Can you tell me more about this step?
Sure thing. Basically, I looked over several videos on Youtube about creating skin materials. With Daz you get the mesh, the UV projections, and multiple textures -- the specific ones might depend on the model, but in general you get the diffuse, the bump map, the normal map, a specular map, and a subsurface scattering map. Here's the node setup I use:
The subsurface scattering isn't being used, that's not a mistake. It seems to look fine with the diffuse used in both channels.
For hair, I've had good results dumping the Diffeo created shader setup for a simple Principled Hair BSDF using the melanin mode. The principled hair bsdf does things like subsurface scattering and such -- the hair looks much more interesting as a result. It catches the light, has nice shiny spots, things like that.
I have to say that the setup looks ridiculously simple. I might add a color ramp here or there to see if I can affect the skin in interesting ways, but for naughty VN renders, you don't need to go crazy. Really, the trick is good lighting.

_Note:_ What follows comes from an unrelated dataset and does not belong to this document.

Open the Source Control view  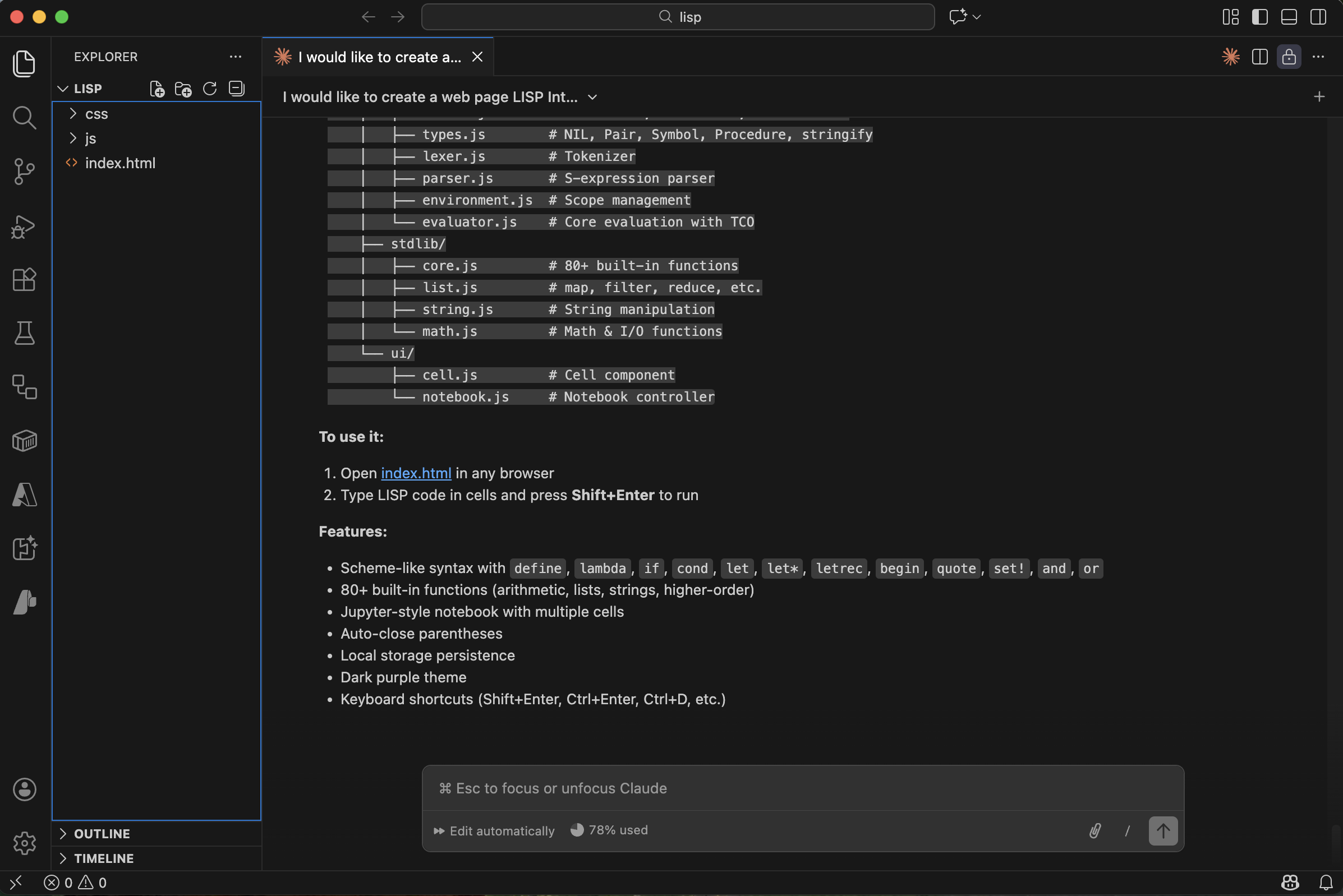[x=25, y=172]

One problem I do have with the Daz setup is the UV maps. The body map and the face map are the same size even though a face is much less skin than a whole torso. That means the face texture is very nicely detailed, but the same bumps and freckles on the body look smeared out. That's because the same size image is being stretched over a much larger body map.

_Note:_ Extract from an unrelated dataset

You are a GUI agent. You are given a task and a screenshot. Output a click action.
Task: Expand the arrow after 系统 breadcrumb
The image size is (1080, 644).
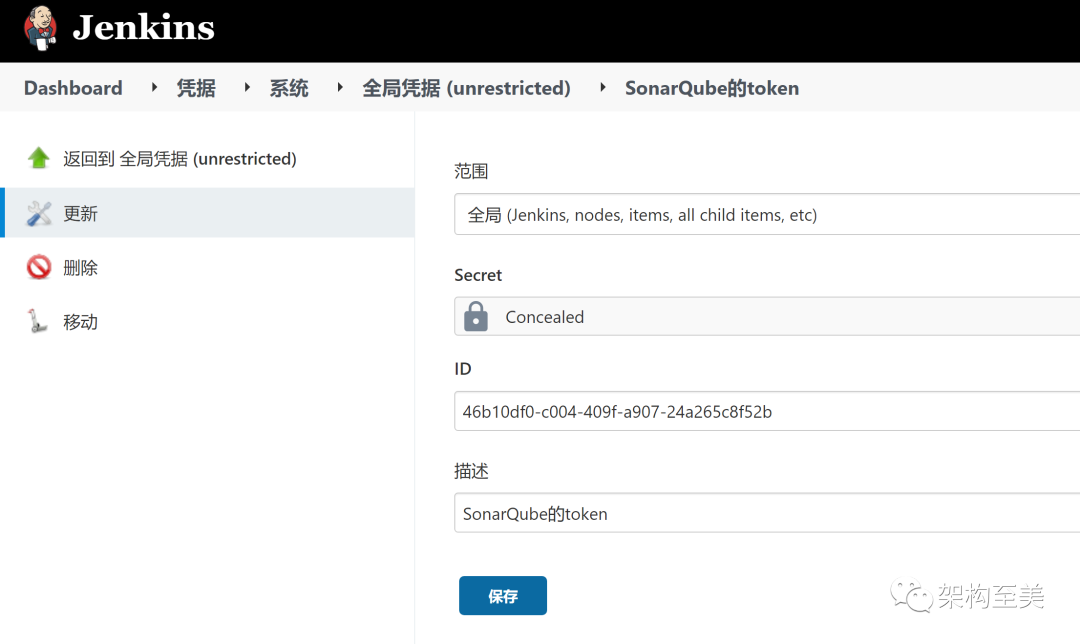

Here's a closeup. To the left is the lower jaw and the right is the neck. At the boundary you can really see the difference in the quality.
Not sure what I can do about this. As long as I don't zoom in, I suppose it'll be ok. A touch of post-processing would help too. I might also look through my assets to see if there is a model with a larger torso texture sized to match the UV map.
Or maybe find a properly sized set of textures and re-map the UVs to that. I have a set that might work, but sheesh, the trouble in redoing the UVs!